Texto propuesto ::
★ ★ ★ ★ ★

Miguel Martorell Linares


En el año 1923 el director alemán Karl Grune estrenó La calle (Die Straße). Sus primeras escenas contraponen el orden y la placidez de un salón de clase media al caos y la vorágine de Berlín, la ciudad que el protagonista, aburrido, observa desde la ventana. Acuciado por la tentación, el hombre traspasa la fina barrera que le separa de la metrópoli y allí pierde el control sobre su vida.

Este fue el primero de un grupo de largometrajes calificados como filmes de la calle porque en ellos el ajetreo y el barullo urbanos arruinan la paz y la quietud del hogar burgués y trastocan la existencia de honrados ciudadanos, malparados en su contacto con prostitutas, ladrones y delincuentes. A esta serie de películas pertenecen, entre otras, Bajo la máscara del placer (Die Freudlose Gasse, 1925), de G. W. Pabst; Asfalto (Asphalt, 1929), de Joe May; o ya en el cine hablado El ángel azul (Der blaue Engel, 1930), de Josef von Sternberg. En ocasiones, como en Asfalto, al final prevalece el orden y todas las piezas se recomponen; en otras, como en El Ángel azul, la calle destruye al protagonista.

★ ★ ★ ★ ★

Qué se pide ::
[1] Extrae literalmente del texto sobre los filmes de la calle todo el fragmento que va desde "Miguel Martorell Linares" hasta "sobre su vida.".
[2] Según el texto sobre los filmes de la calle, ¿qué película estrenó Karl Grune en 1923?

Datos aportados ::
★ ★ ★ ★ ★

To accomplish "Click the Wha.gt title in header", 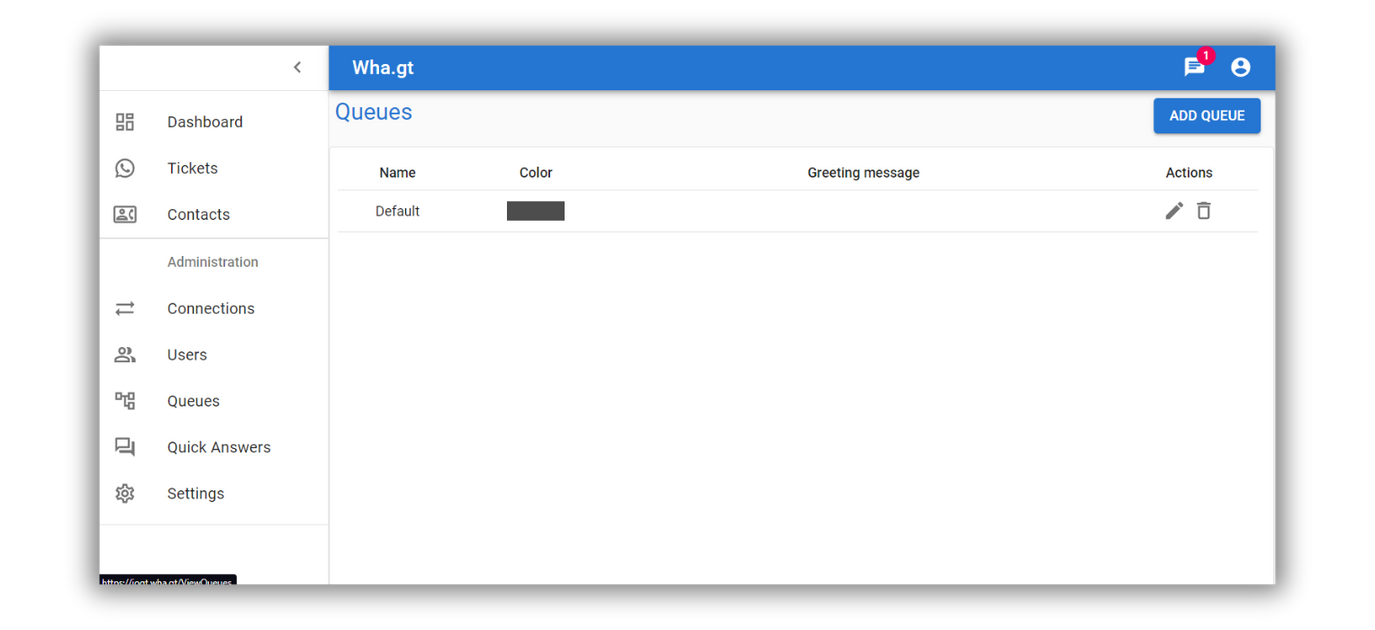I will (x=383, y=68).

★ ★ ★ ★ ★

Respuestas por tarea ::
[1]
Miguel Martorell Linares


En el año 1923 el director alemán Karl Grune estrenó La calle (Die Straße). Sus primeras escenas contraponen el orden y la placidez de un salón de clase media al caos y la vorágine de Berlín, la ciudad que el protagonista, aburrido, observa desde la ventana. Acuciado por la tentación, el hombre traspasa la fina barrera que le separa de la metrópoli y allí pierde el control sobre su vida.

[2] La calle (Die Straße).